▸ **PROBLEM REQUIREMENTS**
Copy the records below word for word, leaving out none of them.

▸ **MATERIAL FOR THIS EXERCISE**

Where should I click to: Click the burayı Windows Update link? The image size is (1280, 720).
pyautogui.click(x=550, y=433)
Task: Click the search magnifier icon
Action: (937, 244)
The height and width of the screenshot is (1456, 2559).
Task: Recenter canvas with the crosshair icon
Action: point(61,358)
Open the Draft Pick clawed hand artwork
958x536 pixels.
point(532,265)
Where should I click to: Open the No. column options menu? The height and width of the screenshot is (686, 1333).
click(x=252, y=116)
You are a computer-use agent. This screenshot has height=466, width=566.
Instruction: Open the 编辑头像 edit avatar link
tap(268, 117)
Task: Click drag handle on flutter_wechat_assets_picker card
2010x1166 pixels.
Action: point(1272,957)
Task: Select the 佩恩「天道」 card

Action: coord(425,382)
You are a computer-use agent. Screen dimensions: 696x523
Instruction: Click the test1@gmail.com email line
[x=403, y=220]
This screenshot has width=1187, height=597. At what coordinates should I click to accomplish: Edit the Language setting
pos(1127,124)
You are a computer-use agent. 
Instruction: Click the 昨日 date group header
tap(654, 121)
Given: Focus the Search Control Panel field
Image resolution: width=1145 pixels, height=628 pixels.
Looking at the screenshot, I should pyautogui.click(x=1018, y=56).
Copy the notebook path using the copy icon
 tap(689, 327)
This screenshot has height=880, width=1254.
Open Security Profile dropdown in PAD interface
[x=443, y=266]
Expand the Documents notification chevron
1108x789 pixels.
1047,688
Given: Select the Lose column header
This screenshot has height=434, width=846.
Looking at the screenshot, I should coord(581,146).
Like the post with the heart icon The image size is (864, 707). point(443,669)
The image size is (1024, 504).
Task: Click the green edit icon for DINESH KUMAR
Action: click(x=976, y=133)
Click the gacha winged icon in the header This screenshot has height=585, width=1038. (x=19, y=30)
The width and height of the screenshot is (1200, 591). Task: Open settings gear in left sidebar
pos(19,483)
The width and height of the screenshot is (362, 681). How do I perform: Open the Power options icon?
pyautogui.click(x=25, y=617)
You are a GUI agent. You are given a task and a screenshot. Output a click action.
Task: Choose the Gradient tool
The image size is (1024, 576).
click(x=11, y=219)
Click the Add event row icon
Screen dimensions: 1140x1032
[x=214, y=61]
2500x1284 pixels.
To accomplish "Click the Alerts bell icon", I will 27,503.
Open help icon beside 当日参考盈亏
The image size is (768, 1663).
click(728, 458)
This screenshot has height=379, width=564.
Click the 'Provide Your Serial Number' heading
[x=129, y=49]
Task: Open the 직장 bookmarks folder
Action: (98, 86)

▸ **FULL SOLUTION**
Where should I click to: Click the burayı Windows Update link? The image size is (1280, 720).
pyautogui.click(x=550, y=433)
Task: Click the search magnifier icon
Action: (937, 244)
The height and width of the screenshot is (1456, 2559).
Task: Recenter canvas with the crosshair icon
Action: point(61,358)
Open the Draft Pick clawed hand artwork
958x536 pixels.
point(532,265)
Where should I click to: Open the No. column options menu? The height and width of the screenshot is (686, 1333).
click(x=252, y=116)
You are a computer-use agent. This screenshot has height=466, width=566.
Instruction: Open the 编辑头像 edit avatar link
tap(268, 117)
Task: Click drag handle on flutter_wechat_assets_picker card
2010x1166 pixels.
Action: point(1272,957)
Task: Select the 佩恩「天道」 card

Action: coord(425,382)
You are a computer-use agent. Screen dimensions: 696x523
Instruction: Click the test1@gmail.com email line
[x=403, y=220]
This screenshot has width=1187, height=597. At what coordinates should I click to accomplish: Edit the Language setting
pos(1127,124)
You are a computer-use agent. 
Instruction: Click the 昨日 date group header
tap(654, 121)
Given: Focus the Search Control Panel field
Image resolution: width=1145 pixels, height=628 pixels.
Looking at the screenshot, I should pyautogui.click(x=1018, y=56).
Copy the notebook path using the copy icon
 tap(689, 327)
This screenshot has height=880, width=1254.
Open Security Profile dropdown in PAD interface
[x=443, y=266]
Expand the Documents notification chevron
1108x789 pixels.
1047,688
Given: Select the Lose column header
This screenshot has height=434, width=846.
Looking at the screenshot, I should coord(581,146).
Like the post with the heart icon The image size is (864, 707). point(443,669)
The image size is (1024, 504).
Task: Click the green edit icon for DINESH KUMAR
Action: click(x=976, y=133)
Click the gacha winged icon in the header This screenshot has height=585, width=1038. (x=19, y=30)
The width and height of the screenshot is (1200, 591). Task: Open settings gear in left sidebar
pos(19,483)
The width and height of the screenshot is (362, 681). How do I perform: Open the Power options icon?
pyautogui.click(x=25, y=617)
You are a GUI agent. You are given a task and a screenshot. Output a click action.
Task: Choose the Gradient tool
The image size is (1024, 576).
click(x=11, y=219)
Click the Add event row icon
Screen dimensions: 1140x1032
[x=214, y=61]
2500x1284 pixels.
To accomplish "Click the Alerts bell icon", I will 27,503.
Open help icon beside 当日参考盈亏
The image size is (768, 1663).
click(728, 458)
This screenshot has height=379, width=564.
Click the 'Provide Your Serial Number' heading
[x=129, y=49]
Task: Open the 직장 bookmarks folder
Action: (98, 86)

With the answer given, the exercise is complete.